Syria’s power position remains unclear. It has maintained its influence with its allies in Lebanon. But it is blamed for the assassination of Rafiq Hariri, former prime minister and client of both France and Saudi Arabia, which has cost it its former good relations with these important powers. The international inquiry into the Hariri murder remains a sword hanging over Bashar al-Asad’s head. Syria also suffered an Israel air attack approved by the US on what some charged was a nuclear facility but may have been meant to test Syria’s air defenses. Yet, there is also a realization by some in the West that Syria cannot simply be browbeaten into compliance with their agenda and that it can be a force for stability if its interests are recognized and for instability if they are not. Thus, the US, hoping to break Syria’s alliance with Iran, invited it to the Annapolis conference and put the Golan Heights on the conference agenda. Thereafter, however, Bush declared that he had lost patience with Syrian President Bashar Al-Asad for trouble making in Lebanon, Iraq and Palestine.

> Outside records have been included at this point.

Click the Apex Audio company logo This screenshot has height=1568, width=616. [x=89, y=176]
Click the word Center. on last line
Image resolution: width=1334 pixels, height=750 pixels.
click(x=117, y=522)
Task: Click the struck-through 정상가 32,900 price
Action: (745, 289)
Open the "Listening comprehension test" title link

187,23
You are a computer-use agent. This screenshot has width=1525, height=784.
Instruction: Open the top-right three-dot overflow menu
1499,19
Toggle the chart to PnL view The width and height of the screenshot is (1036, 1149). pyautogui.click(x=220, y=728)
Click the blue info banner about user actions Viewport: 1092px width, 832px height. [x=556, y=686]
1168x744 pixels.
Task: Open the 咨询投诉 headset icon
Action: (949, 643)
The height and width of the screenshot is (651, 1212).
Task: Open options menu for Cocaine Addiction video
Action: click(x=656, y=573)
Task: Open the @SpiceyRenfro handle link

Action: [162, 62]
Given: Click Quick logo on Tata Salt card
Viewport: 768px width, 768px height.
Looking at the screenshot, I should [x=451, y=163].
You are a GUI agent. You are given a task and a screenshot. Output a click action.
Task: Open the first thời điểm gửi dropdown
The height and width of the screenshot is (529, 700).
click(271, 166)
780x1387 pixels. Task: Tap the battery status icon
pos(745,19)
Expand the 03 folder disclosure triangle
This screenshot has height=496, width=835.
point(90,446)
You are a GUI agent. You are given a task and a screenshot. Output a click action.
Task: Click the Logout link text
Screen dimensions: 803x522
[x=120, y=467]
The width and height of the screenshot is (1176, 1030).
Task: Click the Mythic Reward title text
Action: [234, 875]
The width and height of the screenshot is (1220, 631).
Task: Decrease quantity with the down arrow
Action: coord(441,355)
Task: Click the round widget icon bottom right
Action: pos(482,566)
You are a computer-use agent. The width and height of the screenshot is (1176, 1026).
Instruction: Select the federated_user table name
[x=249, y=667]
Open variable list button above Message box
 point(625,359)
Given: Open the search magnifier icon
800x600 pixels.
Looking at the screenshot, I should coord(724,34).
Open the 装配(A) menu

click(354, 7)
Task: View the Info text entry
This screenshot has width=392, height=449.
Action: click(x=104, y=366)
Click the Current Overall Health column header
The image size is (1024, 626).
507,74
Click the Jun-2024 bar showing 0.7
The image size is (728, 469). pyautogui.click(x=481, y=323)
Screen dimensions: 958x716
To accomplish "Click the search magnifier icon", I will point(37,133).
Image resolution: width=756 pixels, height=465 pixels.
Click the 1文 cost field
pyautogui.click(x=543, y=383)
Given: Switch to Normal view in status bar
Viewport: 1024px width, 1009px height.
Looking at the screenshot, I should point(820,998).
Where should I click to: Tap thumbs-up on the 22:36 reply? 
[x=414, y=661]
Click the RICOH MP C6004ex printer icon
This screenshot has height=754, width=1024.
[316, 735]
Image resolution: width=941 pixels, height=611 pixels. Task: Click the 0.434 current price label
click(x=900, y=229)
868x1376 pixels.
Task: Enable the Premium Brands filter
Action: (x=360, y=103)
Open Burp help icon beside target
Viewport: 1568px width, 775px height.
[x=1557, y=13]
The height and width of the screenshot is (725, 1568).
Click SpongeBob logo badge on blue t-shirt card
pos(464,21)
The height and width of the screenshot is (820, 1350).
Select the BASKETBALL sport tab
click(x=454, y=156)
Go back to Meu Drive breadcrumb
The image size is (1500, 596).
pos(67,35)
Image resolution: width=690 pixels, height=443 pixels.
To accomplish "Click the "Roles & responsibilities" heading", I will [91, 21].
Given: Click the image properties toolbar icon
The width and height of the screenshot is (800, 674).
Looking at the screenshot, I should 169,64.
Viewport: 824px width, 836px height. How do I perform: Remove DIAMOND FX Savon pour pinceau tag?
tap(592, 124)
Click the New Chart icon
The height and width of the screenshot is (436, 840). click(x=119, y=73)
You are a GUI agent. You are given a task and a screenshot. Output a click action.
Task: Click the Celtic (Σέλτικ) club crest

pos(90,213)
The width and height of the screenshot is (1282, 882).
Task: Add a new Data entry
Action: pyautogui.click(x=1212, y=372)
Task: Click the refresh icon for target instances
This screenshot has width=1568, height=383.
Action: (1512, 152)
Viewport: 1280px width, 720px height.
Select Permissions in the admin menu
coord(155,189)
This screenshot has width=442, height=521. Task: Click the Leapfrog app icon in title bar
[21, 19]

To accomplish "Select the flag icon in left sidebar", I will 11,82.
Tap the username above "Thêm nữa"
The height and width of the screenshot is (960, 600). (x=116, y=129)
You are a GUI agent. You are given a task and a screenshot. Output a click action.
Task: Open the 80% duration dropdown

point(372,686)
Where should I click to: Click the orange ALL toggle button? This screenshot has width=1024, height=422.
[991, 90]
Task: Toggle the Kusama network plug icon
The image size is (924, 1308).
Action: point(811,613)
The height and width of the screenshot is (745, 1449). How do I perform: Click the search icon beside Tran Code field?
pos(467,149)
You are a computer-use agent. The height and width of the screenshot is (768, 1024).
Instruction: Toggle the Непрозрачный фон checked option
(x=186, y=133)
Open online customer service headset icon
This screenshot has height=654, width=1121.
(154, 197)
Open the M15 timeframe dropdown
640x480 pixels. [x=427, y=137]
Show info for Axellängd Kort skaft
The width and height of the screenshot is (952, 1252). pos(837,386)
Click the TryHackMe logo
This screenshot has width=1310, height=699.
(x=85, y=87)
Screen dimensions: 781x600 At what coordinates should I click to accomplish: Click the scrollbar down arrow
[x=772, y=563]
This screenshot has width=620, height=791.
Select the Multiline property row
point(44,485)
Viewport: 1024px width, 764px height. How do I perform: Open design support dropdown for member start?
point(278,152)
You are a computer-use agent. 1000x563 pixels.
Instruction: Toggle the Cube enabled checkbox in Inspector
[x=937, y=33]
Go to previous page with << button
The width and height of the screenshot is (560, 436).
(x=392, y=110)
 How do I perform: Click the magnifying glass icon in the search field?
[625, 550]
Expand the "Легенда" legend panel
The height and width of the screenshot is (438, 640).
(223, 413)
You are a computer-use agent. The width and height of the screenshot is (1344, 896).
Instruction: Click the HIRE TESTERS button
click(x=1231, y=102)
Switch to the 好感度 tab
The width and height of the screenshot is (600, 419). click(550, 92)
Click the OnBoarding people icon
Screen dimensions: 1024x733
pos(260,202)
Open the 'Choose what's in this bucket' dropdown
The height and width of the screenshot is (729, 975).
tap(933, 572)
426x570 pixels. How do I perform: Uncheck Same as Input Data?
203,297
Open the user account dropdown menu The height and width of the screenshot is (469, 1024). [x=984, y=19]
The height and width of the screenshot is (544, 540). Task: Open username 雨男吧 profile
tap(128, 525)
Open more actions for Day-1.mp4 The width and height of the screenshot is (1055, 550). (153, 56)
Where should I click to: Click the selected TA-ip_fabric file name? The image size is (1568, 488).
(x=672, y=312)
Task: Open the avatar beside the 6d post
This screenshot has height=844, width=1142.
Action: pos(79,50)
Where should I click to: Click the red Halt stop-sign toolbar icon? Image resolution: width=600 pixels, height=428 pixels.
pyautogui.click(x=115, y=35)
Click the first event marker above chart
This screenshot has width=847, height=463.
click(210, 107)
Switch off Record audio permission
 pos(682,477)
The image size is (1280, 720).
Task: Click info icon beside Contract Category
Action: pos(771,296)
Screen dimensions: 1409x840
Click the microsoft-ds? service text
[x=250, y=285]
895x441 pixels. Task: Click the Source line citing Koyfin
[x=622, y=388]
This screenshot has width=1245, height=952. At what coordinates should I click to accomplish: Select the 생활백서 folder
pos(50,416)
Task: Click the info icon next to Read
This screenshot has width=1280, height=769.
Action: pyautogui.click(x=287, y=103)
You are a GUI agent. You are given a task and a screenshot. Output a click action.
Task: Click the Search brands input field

The Arab-Israeli conflict is no nearer to a breakthrough. Israel’s conflicts with sub-state movements are stalemated. Hizbullah has been rearmed to an extent greater than before the 2006 summer war, notwithstanding the U.N. resolution that prohibits this, with long-range missiles capable of reaching Tel Aviv. Israeli military operations in the West Bank and Gaza Strip continued while an Iranan-made missile was fired 10 miles into Israel. The Bush administration’s Annapolis peace conference started was not so much to push for a peace agreement between Palestinians and Israelis but to rally pro-US Arab states to its side against Iran. In the absence of serious US pressure on Israel, the peace talks between Israeli Prime Minister Ehud Olmert and Palestinian Authority Chairman Mahmoud Abbas have gone nowhere. For, as Olmert admitted, Israel continues it policy of settlements on Palestinian territory in violation of its obligations under the Road Map peace plan. The Palestinians are, however, greatly weakened by the split between Abbas who controls the West Bank and is supported by the US and its allies and Hamas, which controls Gaza and is supported by Syria and Iran.